* Source text
..............................

Hi Radek,
I'm actually in the process of running the map-join unit tests against
EMR as we speak. It's possible but dog slow :)
Thanks,
Kirk
On 2/18/11 11:09 AM, Edward Capriolo wrote:
On Fri, Feb 18, 2011 at 6:58 AM, Radek Maciaszek
<radek.macias...@gmail.com> wrote:
Hello,
I was wondering if anyone managed to unit test Hive scripts and share
his/her experience? My first thought was to prepare sample data, run hive
scripts in order to generate output and then compare the generated output
with the expected output. Sounds fairly simple but it may be a bit
complicated if the data is read from S3 and stored in S3.
I was also wondering if anyone managed to run the tests on EMR? I found this
simple framework which may help with testing EMR:
http://entxtech.blogspot.com/2010/10/how-to-unit-test-apache-hive-scripts.html
However I am tempted to run tests on a real EMR rather than doing it
locally.

..............................

* Dataset excerpt
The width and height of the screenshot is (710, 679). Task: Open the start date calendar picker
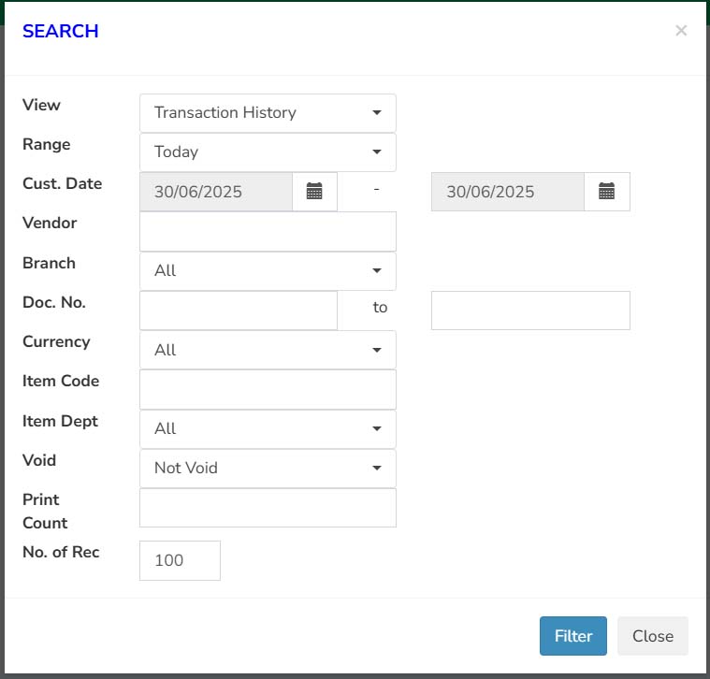pyautogui.click(x=314, y=192)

..............................

* Problems
**a)** Translate this sentence from the Hive testing thread into Spanish: "Sounds fairly simple but it may be a bit complicated if the data is read from S3 and stored in S3."
**b)** Carry on the Hive testing thread from its last sentence, writing what comes next.
The data has nothing to do with the Hive testing thread.

* Answers
**a)** Parece bastante sencillo, pero puede resultar un poco complicado si los datos se leen de S3 y se almacenan en S3.

**b)**
I am planning to integrate those tests with Jenkins (formerly Hudson).
Many thanks,
Radek
The process you described of diffing output is exactly how hives
current unit testing works. It has its upsites being that it is good
for catching regressions but the download is it is not really
programatic. Look for .q files in the hive source and their
corresponding results/q.out files.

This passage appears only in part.